Information:

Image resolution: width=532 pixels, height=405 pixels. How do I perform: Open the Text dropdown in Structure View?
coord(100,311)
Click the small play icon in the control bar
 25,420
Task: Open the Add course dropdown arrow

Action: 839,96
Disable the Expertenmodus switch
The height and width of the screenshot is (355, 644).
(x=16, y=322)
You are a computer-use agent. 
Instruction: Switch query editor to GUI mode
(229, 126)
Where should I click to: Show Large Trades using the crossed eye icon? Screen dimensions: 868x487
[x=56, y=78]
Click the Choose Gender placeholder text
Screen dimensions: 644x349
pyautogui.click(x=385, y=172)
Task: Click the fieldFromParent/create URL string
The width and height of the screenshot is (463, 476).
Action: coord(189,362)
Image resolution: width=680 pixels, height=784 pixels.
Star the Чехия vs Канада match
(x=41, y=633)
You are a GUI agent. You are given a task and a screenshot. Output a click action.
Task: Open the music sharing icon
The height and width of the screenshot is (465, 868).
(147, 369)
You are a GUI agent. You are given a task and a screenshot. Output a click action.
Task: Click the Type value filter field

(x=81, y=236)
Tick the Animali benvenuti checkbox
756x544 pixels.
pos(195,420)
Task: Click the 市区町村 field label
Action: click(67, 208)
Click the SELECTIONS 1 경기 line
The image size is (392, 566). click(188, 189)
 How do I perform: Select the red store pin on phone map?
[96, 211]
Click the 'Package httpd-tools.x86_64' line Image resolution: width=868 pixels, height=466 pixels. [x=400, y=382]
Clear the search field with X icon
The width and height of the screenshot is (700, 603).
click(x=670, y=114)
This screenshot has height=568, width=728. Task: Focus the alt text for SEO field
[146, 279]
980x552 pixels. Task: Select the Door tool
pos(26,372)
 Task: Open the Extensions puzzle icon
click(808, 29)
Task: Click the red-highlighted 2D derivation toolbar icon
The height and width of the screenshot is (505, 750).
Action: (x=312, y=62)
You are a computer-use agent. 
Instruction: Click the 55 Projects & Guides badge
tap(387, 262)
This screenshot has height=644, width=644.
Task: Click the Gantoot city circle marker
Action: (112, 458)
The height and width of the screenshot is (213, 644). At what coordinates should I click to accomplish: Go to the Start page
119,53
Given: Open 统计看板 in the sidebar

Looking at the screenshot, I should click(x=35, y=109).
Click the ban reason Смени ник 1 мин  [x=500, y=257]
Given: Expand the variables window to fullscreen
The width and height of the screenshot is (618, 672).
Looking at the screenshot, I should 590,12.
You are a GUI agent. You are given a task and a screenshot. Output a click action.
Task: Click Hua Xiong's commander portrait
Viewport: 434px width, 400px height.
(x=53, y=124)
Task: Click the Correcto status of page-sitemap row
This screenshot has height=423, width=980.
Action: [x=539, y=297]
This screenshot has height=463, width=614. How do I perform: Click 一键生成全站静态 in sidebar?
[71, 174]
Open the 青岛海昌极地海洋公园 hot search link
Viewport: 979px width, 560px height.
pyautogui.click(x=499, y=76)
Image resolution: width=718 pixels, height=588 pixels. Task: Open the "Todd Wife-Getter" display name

Required action:
The whole block of entries above should be repeated exactly.

Solution:
Image resolution: width=532 pixels, height=405 pixels. How do I perform: Open the Text dropdown in Structure View?
coord(100,311)
Click the small play icon in the control bar
 25,420
Task: Open the Add course dropdown arrow

Action: 839,96
Disable the Expertenmodus switch
The height and width of the screenshot is (355, 644).
(x=16, y=322)
You are a computer-use agent. 
Instruction: Switch query editor to GUI mode
(229, 126)
Where should I click to: Show Large Trades using the crossed eye icon? Screen dimensions: 868x487
[x=56, y=78]
Click the Choose Gender placeholder text
Screen dimensions: 644x349
pyautogui.click(x=385, y=172)
Task: Click the fieldFromParent/create URL string
The width and height of the screenshot is (463, 476).
Action: coord(189,362)
Image resolution: width=680 pixels, height=784 pixels.
Star the Чехия vs Канада match
(x=41, y=633)
You are a GUI agent. You are given a task and a screenshot. Output a click action.
Task: Open the music sharing icon
The height and width of the screenshot is (465, 868).
(147, 369)
You are a GUI agent. You are given a task and a screenshot. Output a click action.
Task: Click the Type value filter field

(x=81, y=236)
Tick the Animali benvenuti checkbox
756x544 pixels.
pos(195,420)
Task: Click the 市区町村 field label
Action: click(67, 208)
Click the SELECTIONS 1 경기 line
The image size is (392, 566). click(188, 189)
 How do I perform: Select the red store pin on phone map?
[96, 211]
Click the 'Package httpd-tools.x86_64' line Image resolution: width=868 pixels, height=466 pixels. [x=400, y=382]
Clear the search field with X icon
The width and height of the screenshot is (700, 603).
click(x=670, y=114)
This screenshot has height=568, width=728. Task: Focus the alt text for SEO field
[146, 279]
980x552 pixels. Task: Select the Door tool
pos(26,372)
 Task: Open the Extensions puzzle icon
click(808, 29)
Task: Click the red-highlighted 2D derivation toolbar icon
The height and width of the screenshot is (505, 750).
Action: (x=312, y=62)
You are a computer-use agent. 
Instruction: Click the 55 Projects & Guides badge
tap(387, 262)
This screenshot has height=644, width=644.
Task: Click the Gantoot city circle marker
Action: (112, 458)
The height and width of the screenshot is (213, 644). At what coordinates should I click to accomplish: Go to the Start page
119,53
Given: Open 统计看板 in the sidebar

Looking at the screenshot, I should click(x=35, y=109).
Click the ban reason Смени ник 1 мин  [x=500, y=257]
Given: Expand the variables window to fullscreen
The width and height of the screenshot is (618, 672).
Looking at the screenshot, I should 590,12.
You are a GUI agent. You are given a task and a screenshot. Output a click action.
Task: Click Hua Xiong's commander portrait
Viewport: 434px width, 400px height.
(x=53, y=124)
Task: Click the Correcto status of page-sitemap row
This screenshot has height=423, width=980.
Action: [x=539, y=297]
This screenshot has height=463, width=614. How do I perform: Click 一键生成全站静态 in sidebar?
[71, 174]
Open the 青岛海昌极地海洋公园 hot search link
Viewport: 979px width, 560px height.
pyautogui.click(x=499, y=76)
Image resolution: width=718 pixels, height=588 pixels. Task: Open the "Todd Wife-Getter" display name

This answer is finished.